_EXERCISE PROMPT_
Report only the number of lines in the following entries where the word "agent" occurs.
# # # #
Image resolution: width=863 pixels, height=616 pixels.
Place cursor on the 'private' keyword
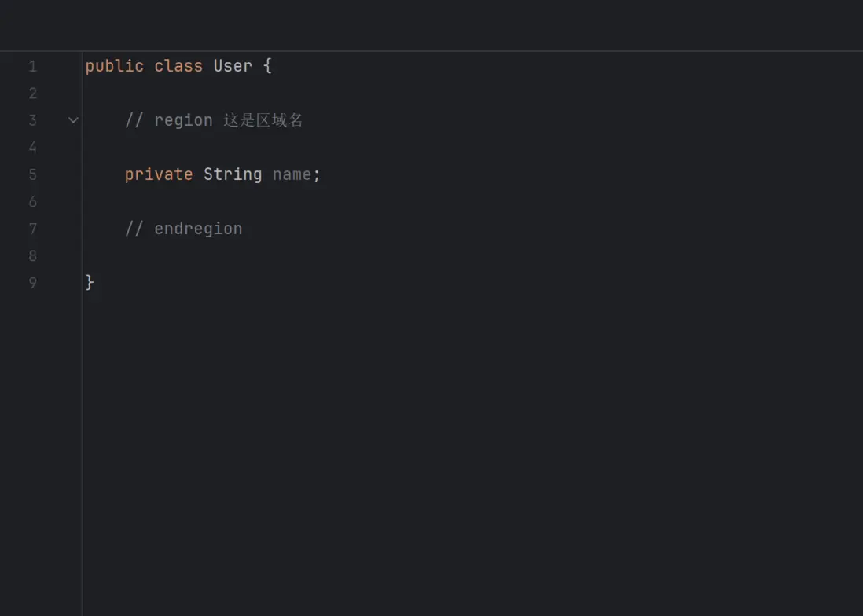pos(158,174)
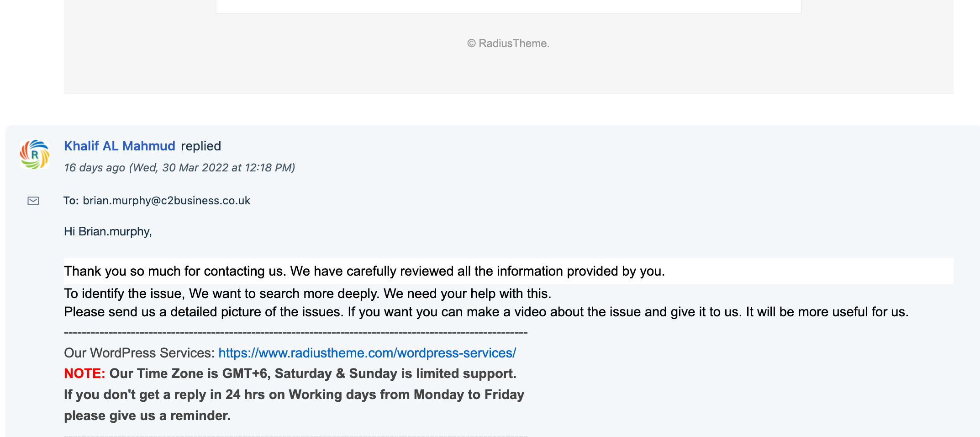Open Khalif AL Mahmud's profile link

coord(120,146)
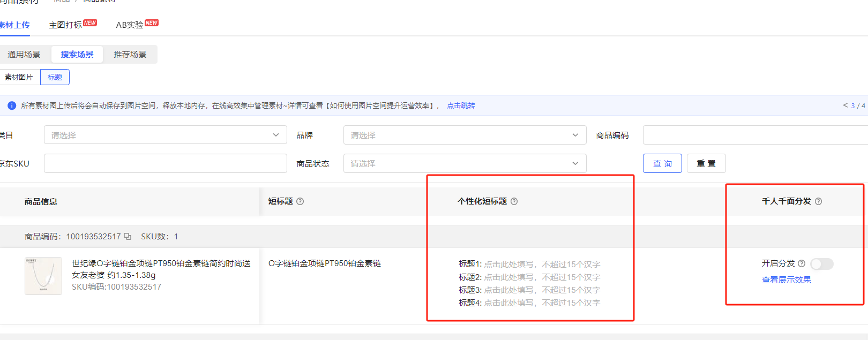Open the 查看展示效果 link
This screenshot has width=868, height=340.
pos(786,279)
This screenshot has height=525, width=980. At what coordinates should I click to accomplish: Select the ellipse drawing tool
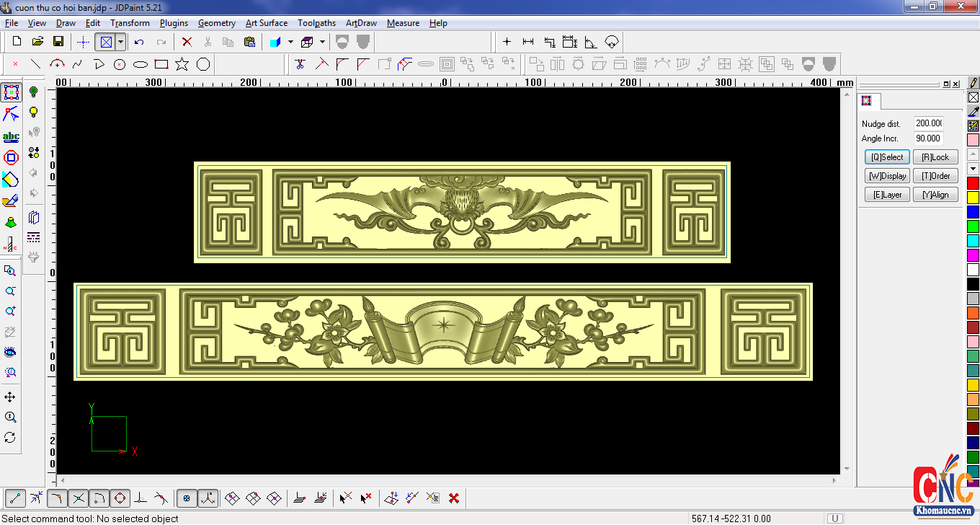click(x=141, y=64)
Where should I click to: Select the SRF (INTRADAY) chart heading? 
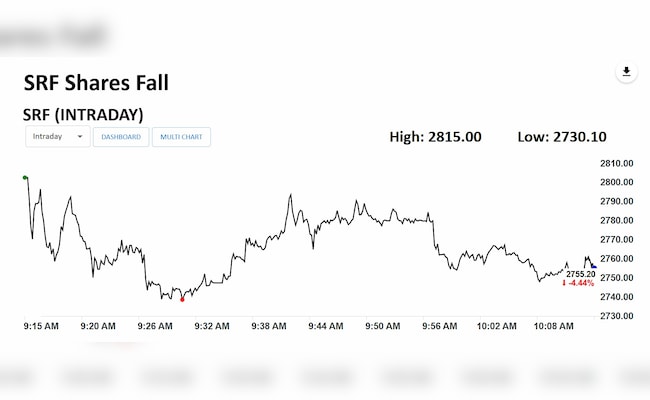click(x=83, y=114)
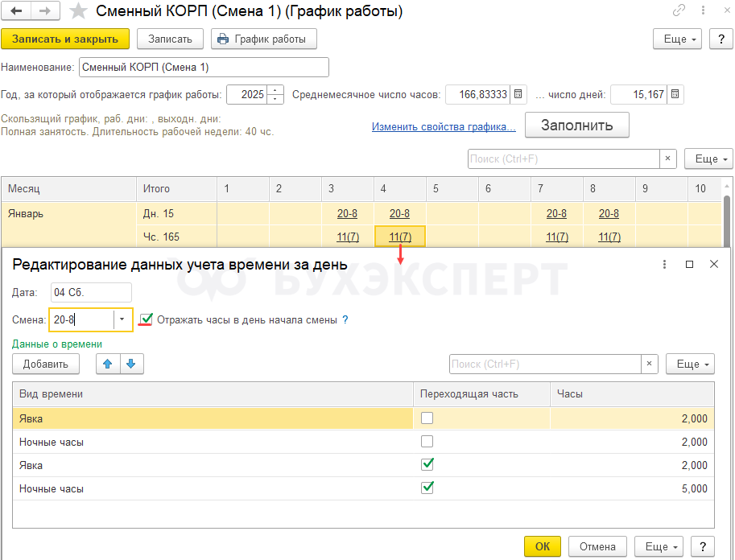The height and width of the screenshot is (560, 735).
Task: Click the 'График работы' print button
Action: click(264, 39)
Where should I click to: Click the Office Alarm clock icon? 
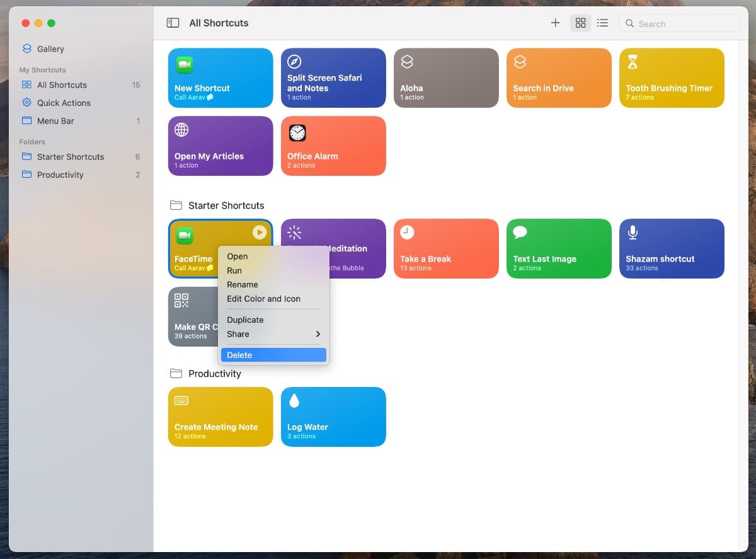coord(297,133)
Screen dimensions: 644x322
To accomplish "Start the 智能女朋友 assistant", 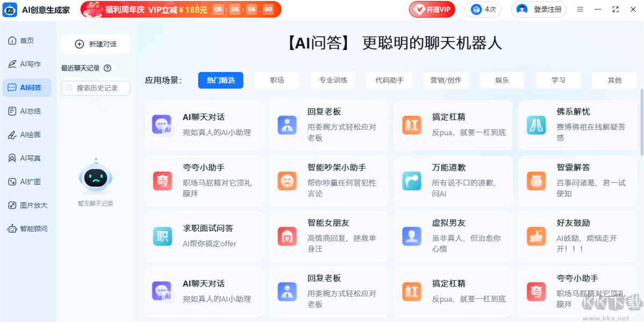I will tap(328, 236).
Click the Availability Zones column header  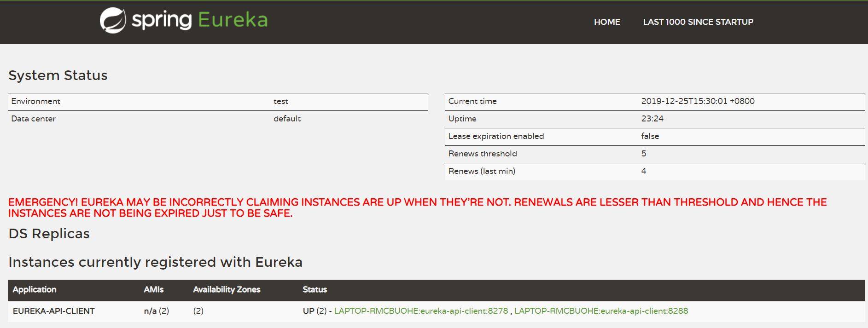click(x=227, y=290)
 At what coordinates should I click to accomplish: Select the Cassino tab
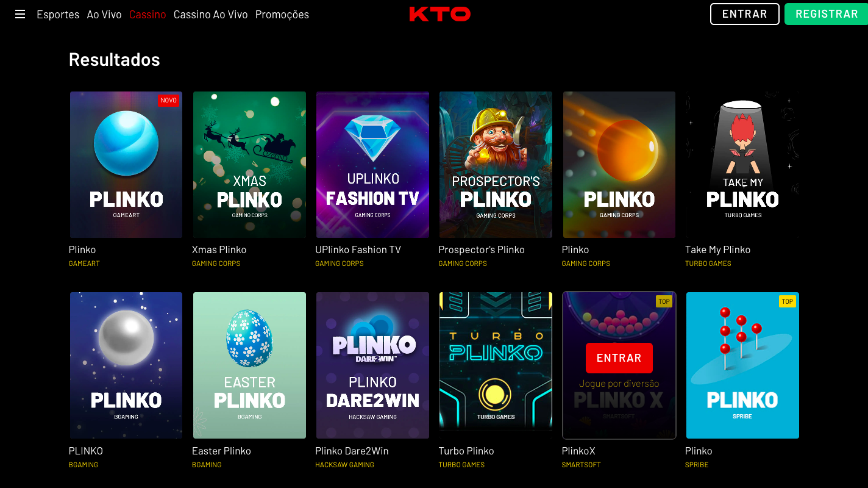click(148, 14)
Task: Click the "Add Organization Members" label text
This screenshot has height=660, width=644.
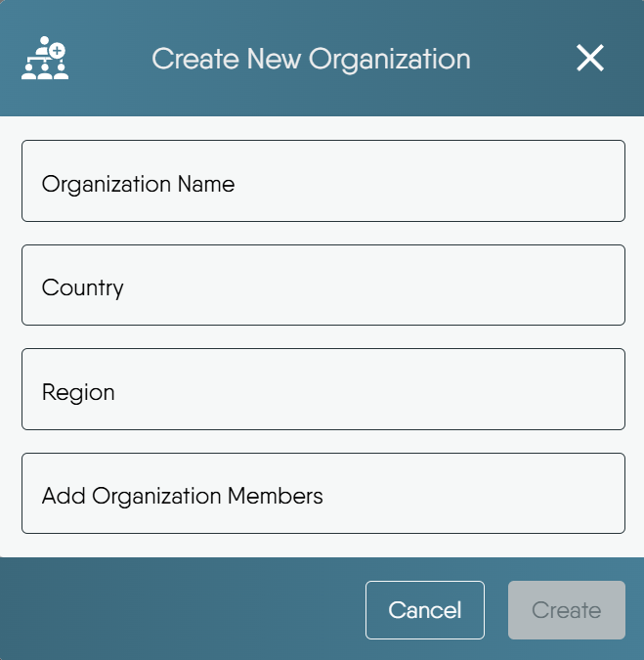Action: 182,496
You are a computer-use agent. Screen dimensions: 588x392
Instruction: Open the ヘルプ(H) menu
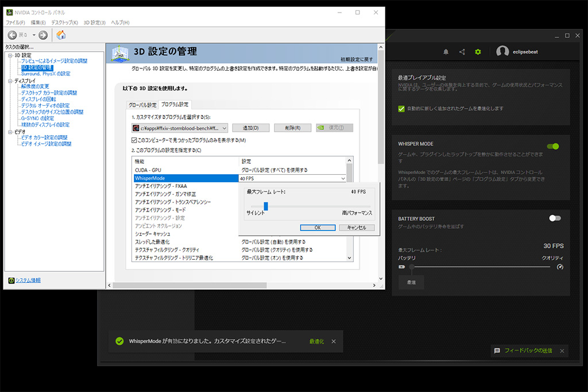120,22
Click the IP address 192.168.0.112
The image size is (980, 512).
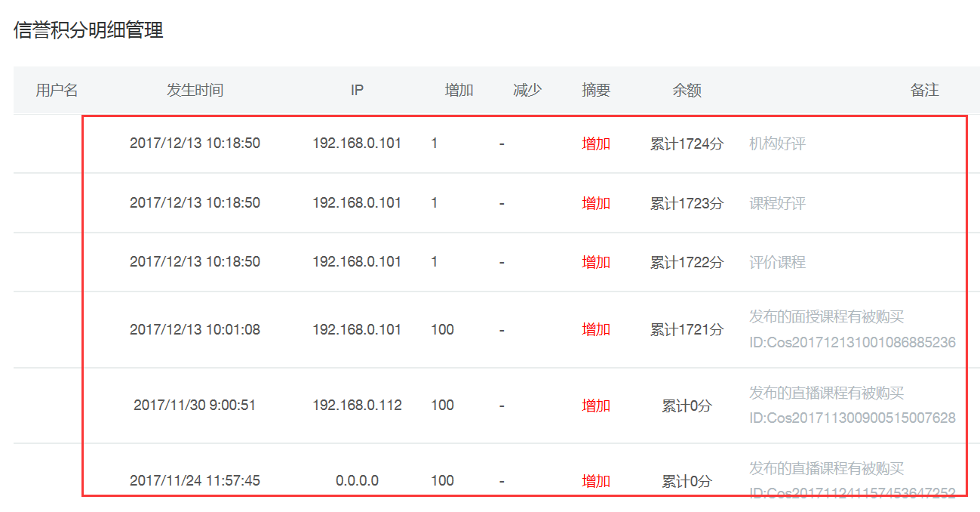(x=357, y=406)
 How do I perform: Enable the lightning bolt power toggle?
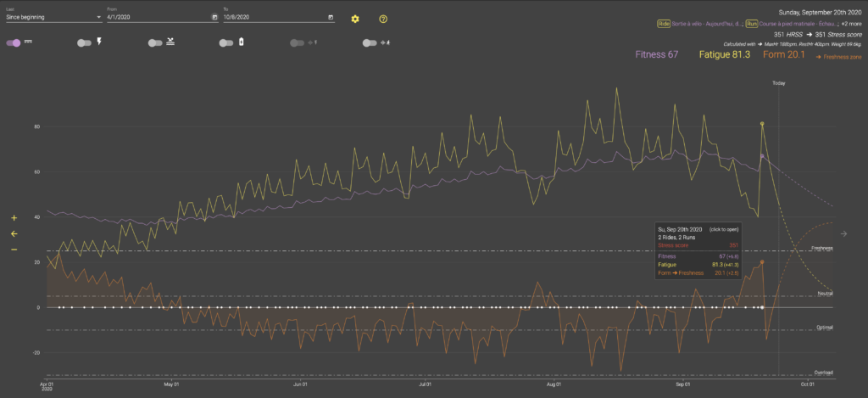point(85,42)
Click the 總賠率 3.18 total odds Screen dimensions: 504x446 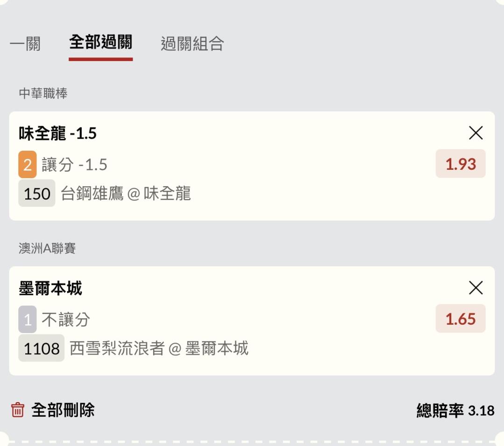455,411
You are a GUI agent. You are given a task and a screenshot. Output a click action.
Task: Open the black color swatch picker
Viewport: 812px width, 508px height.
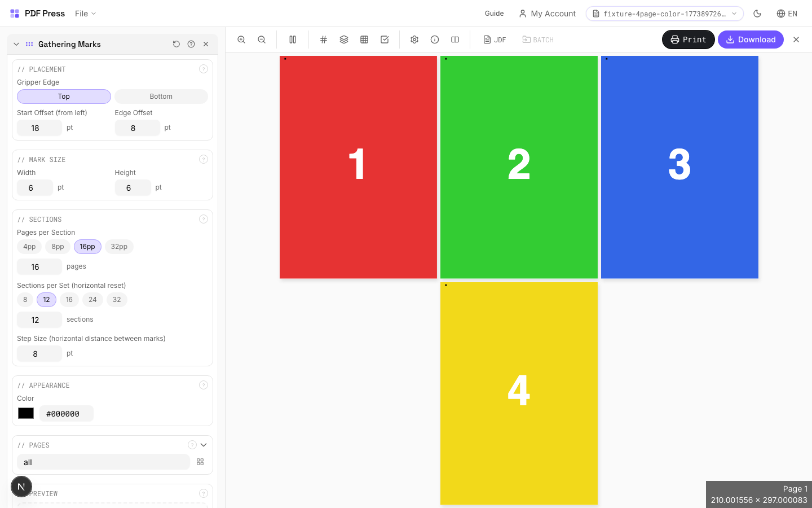(x=25, y=413)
# # # #
_RESPONSE_
2